• SELECTED TEXT
Moreno v Zank, --- F.3d ----, 2018 WL 3467919 (6th Cir., 2018) [Ecuador][Habitual residence][Re-abduction]



          In Moreno v Zank, --- F.3d ----, 2018 WL 3467919 (6th Cir., 2018) the mother sought the return of a child to Ecuador.The district court held that the mother’s original abduction of the child to Ecuador years earlier meant that Ecuador could not be the child’s habitual residence. The Sixth Circuit held that reversal and remand was required because the proper remedy for the initial kidnapping to Ecuador was a Hague Convention petition filed in Ecuador, subject to applicable limitations and defenses, rather than the self-help remedy of (in effect) later re-kidnapping back to the United States.

          The child, BLZ, was born in 2006 in Michigan to the then-married couple of Jason Zank, a citizen of the United States, and Liz Lopez Moreno, a citizen of Ecuador. Zank and Lopez Moreno divorced in July 2009. Their divorce decree granted Zank and Lopez Moreno joint legal and physical custody of BLZ, with alternate weekly custody and twice-weekly visitation by each parent. It also prohibited Lopez Moreno from taking BLZ to Ecuador without prior notice to Zank. In December 2009, Lopez Moreno took BLZ to Ecuador with her, in violation of the divorce decree. Zank obtained an ex parte order from a Michigan state court,  temporarily granting him sole legal and physical custody of BLZ. Once Zank discovered that BLZ had been taken to Ecuador, he contacted the U.S. Department of State and filled out a Hague Convention petition with the United States Embassy in Ecuador. However, Zank did file the petition with the Ecuadorian courts, or otherwise attempt to secure the return of BLZ through procedures in Ecuador, because he had suffered what he called “the runaround” from U.S. Embassy officials.

• GIVEN INFORMATION
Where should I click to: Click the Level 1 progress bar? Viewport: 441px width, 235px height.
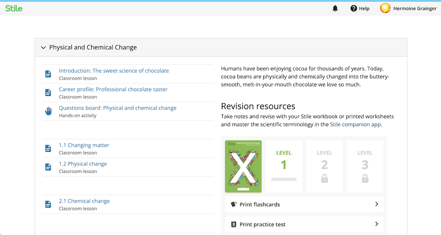(284, 180)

• AIM
Could you print the court case summary word for word, starting at "In Moreno v" and ending at "the United States."? The listing stands apart from the court case summary.

• EXERCISE RESULT
In Moreno v Zank, --- F.3d ----, 2018 WL 3467919 (6th Cir., 2018) the mother sought the return of a child to Ecuador.The district court held that the mother’s original abduction of the child to Ecuador years earlier meant that Ecuador could not be the child’s habitual residence. The Sixth Circuit held that reversal and remand was required because the proper remedy for the initial kidnapping to Ecuador was a Hague Convention petition filed in Ecuador, subject to applicable limitations and defenses, rather than the self-help remedy of (in effect) later re-kidnapping back to the United States.